• _Work to do_
Tally the lines in the items below that contain the word "menu", and reply with that number alone.

• _Input data_
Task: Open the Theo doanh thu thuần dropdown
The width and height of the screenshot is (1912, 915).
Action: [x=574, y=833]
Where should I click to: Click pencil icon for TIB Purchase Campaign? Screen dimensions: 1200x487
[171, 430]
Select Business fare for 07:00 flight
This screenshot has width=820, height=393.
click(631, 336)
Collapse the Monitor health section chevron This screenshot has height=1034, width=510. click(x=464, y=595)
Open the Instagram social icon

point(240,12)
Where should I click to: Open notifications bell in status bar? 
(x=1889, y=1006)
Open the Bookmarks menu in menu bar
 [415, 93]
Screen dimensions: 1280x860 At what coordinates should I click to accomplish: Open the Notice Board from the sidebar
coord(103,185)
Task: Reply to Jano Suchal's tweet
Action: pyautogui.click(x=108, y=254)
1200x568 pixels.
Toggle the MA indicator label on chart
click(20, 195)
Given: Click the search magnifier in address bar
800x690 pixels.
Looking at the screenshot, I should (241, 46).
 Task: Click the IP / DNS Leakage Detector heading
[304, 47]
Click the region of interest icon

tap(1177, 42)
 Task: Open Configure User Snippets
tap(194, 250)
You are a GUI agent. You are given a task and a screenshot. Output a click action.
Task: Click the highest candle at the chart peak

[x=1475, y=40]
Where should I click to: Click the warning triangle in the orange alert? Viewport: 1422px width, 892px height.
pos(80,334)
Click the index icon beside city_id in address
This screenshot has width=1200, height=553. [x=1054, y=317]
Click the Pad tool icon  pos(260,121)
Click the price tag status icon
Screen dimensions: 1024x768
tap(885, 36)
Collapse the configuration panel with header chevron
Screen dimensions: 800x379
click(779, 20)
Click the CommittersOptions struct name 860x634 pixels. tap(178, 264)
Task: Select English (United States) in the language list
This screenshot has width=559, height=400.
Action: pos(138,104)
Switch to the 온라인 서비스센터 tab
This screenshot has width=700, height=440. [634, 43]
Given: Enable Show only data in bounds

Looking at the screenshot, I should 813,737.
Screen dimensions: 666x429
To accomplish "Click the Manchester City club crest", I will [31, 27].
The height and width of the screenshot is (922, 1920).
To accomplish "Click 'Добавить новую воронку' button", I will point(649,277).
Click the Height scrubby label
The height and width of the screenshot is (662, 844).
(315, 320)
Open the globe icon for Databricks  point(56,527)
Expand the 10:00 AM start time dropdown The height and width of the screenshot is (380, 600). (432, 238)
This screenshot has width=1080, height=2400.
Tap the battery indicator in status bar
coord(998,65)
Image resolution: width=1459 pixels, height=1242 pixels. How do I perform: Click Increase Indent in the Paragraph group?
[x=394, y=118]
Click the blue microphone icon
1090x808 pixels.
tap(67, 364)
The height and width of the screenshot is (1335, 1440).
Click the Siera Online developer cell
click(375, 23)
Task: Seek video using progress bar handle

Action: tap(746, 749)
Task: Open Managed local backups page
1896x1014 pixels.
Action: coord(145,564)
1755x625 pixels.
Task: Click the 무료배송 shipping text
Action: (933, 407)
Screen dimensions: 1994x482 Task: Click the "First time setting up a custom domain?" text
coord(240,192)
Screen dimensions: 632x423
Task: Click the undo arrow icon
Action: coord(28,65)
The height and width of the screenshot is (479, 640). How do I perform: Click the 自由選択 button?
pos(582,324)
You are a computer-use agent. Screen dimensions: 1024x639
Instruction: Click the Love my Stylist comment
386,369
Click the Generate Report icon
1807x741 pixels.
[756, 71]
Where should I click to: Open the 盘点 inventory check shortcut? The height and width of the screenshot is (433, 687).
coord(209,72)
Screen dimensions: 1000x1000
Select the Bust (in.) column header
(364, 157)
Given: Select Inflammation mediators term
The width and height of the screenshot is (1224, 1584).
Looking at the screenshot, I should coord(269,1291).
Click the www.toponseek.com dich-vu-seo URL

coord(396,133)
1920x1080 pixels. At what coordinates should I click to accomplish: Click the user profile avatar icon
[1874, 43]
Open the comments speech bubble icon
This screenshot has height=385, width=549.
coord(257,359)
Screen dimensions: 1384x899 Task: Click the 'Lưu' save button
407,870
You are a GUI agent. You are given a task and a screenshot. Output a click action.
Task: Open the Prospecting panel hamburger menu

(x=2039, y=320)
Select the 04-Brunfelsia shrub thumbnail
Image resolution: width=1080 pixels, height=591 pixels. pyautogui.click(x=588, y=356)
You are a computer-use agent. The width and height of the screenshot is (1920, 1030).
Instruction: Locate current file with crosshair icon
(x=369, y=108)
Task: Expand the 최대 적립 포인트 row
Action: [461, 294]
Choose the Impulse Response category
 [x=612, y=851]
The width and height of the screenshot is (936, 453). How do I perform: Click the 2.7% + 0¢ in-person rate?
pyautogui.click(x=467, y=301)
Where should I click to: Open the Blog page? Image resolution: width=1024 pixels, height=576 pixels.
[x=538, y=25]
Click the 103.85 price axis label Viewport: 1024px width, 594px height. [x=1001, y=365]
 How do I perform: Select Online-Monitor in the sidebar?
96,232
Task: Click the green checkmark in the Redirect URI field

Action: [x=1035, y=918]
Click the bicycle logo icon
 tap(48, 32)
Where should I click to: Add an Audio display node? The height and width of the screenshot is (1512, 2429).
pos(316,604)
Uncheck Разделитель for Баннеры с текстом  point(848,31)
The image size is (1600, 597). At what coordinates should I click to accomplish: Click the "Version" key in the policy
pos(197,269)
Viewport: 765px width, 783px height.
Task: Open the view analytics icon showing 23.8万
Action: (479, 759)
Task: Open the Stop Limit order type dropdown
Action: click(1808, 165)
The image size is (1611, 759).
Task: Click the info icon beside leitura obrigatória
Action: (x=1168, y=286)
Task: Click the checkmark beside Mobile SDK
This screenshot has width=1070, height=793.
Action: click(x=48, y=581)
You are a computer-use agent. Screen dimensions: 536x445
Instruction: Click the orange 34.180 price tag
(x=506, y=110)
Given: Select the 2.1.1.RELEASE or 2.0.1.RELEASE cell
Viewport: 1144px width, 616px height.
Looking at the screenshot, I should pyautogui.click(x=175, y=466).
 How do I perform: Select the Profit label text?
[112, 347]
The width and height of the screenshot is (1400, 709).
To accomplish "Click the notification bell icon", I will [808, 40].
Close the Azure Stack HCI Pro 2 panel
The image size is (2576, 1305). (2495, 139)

• _Task answer_
2